## EXERCISE
The records below are to be repeated exactly, minus any pictures.

## PROVIDED ENTRIES

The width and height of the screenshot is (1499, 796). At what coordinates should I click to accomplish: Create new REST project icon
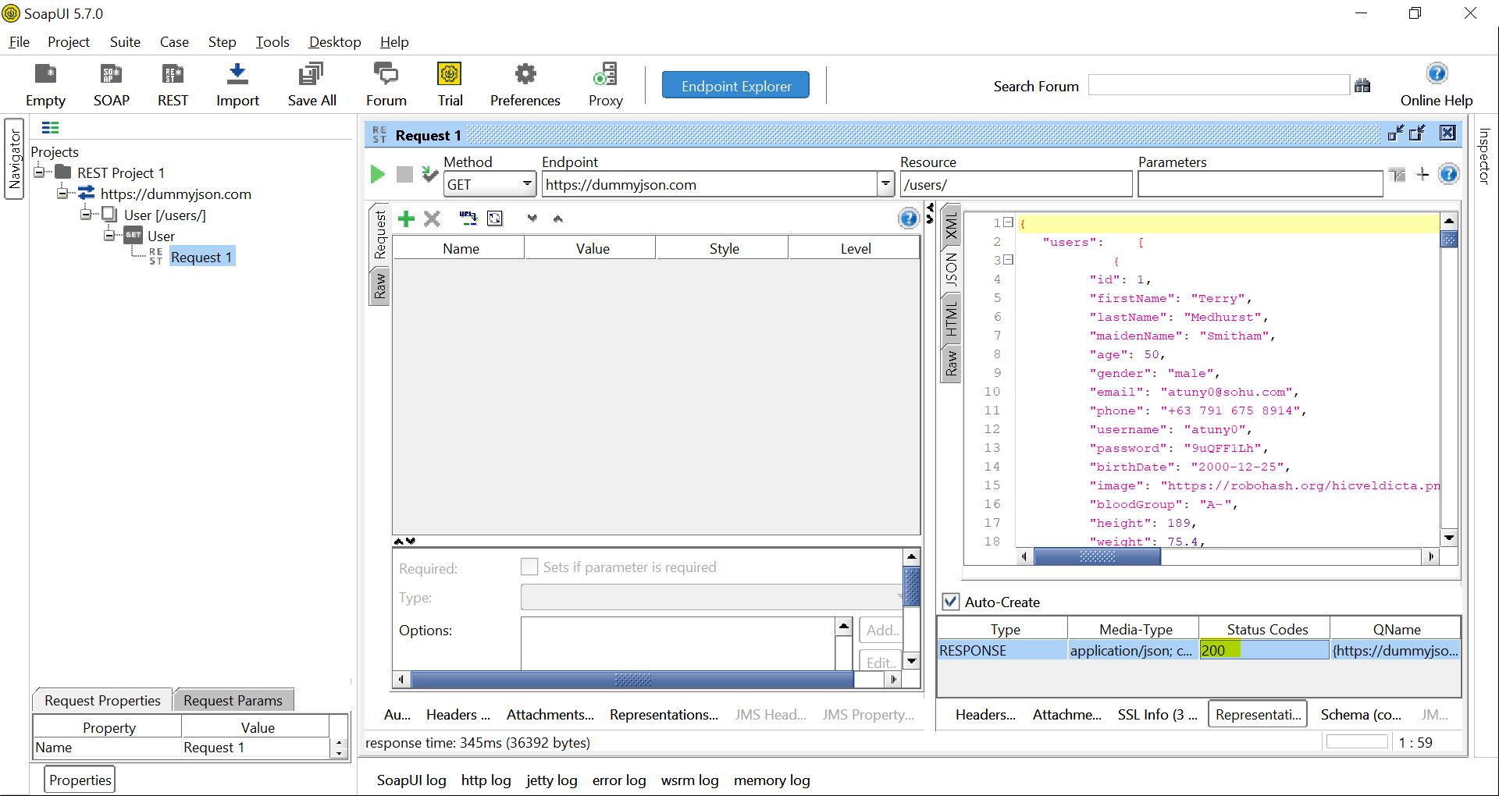[173, 75]
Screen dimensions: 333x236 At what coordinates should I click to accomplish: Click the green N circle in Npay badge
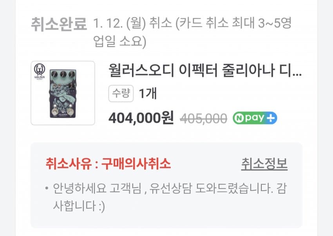click(239, 118)
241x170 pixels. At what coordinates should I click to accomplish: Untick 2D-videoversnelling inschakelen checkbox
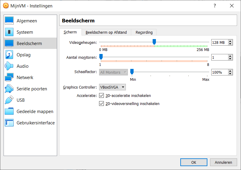tap(101, 104)
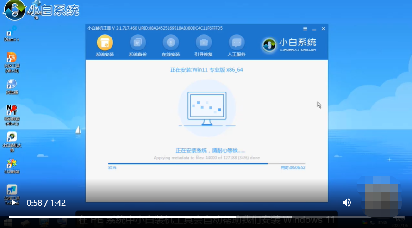The image size is (412, 228).
Task: Launch the 分区工具 partition tool shortcut
Action: point(12,58)
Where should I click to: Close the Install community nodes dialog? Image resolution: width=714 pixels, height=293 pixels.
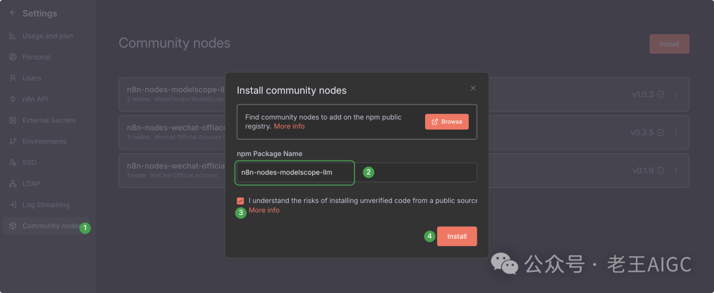click(473, 88)
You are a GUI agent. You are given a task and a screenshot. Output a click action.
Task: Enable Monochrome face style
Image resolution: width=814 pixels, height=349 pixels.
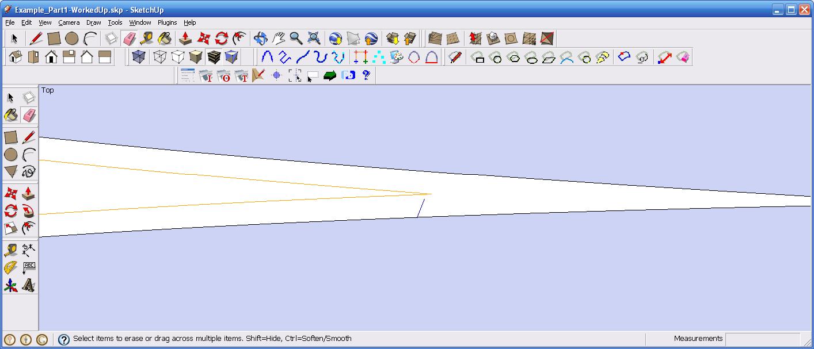click(x=231, y=57)
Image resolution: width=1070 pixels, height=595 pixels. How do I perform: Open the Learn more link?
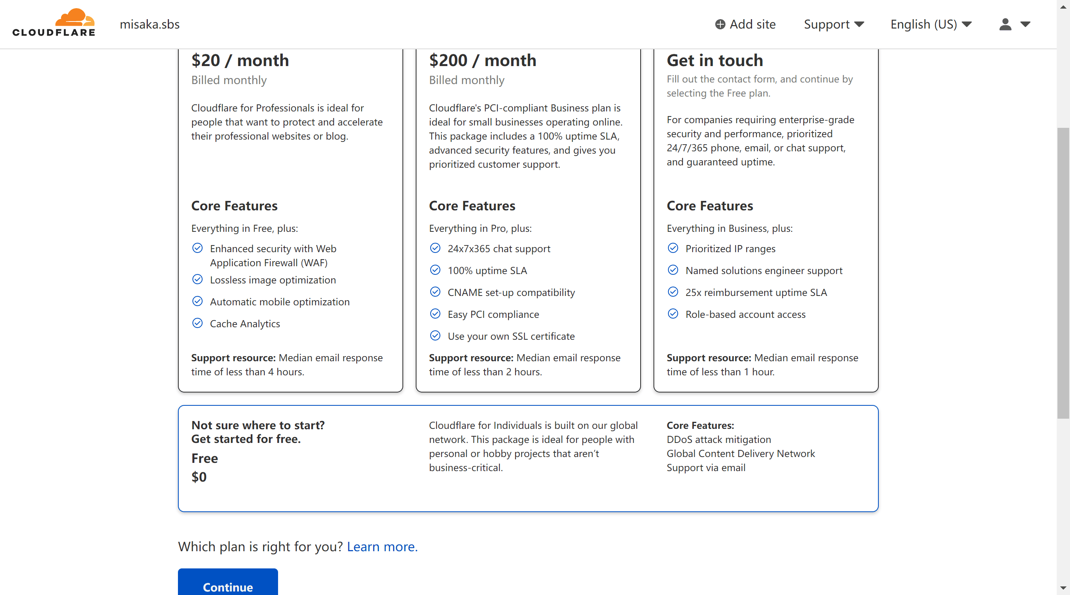click(382, 546)
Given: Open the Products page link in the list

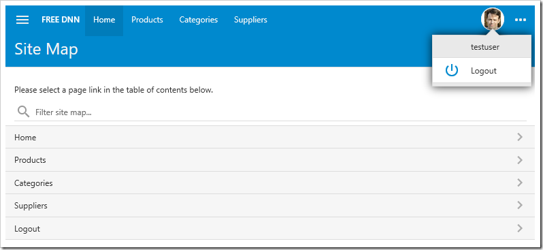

## SOLUTION
The width and height of the screenshot is (1499, 796). At what coordinates should I click to accomplish: Create new REST project icon
[173, 75]
Screen dimensions: 333x236 At what coordinates should I click to accomplish: Click the green N circle in Npay badge
click(239, 118)
241x170 pixels. At what coordinates should I click to accomplish: Untick 2D-videoversnelling inschakelen checkbox
tap(101, 104)
The image size is (412, 228).
Task: Launch the 分区工具 partition tool shortcut
Action: point(12,58)
Where should I click to: Close the Install community nodes dialog? Image resolution: width=714 pixels, height=293 pixels.
click(473, 88)
You are a GUI agent. You are given a task and a screenshot. Output a click action.
Task: Enable Monochrome face style
Image resolution: width=814 pixels, height=349 pixels.
click(x=231, y=57)
Image resolution: width=1070 pixels, height=595 pixels. How do I perform: Open the Learn more link?
click(382, 546)
Given: Open the Products page link in the list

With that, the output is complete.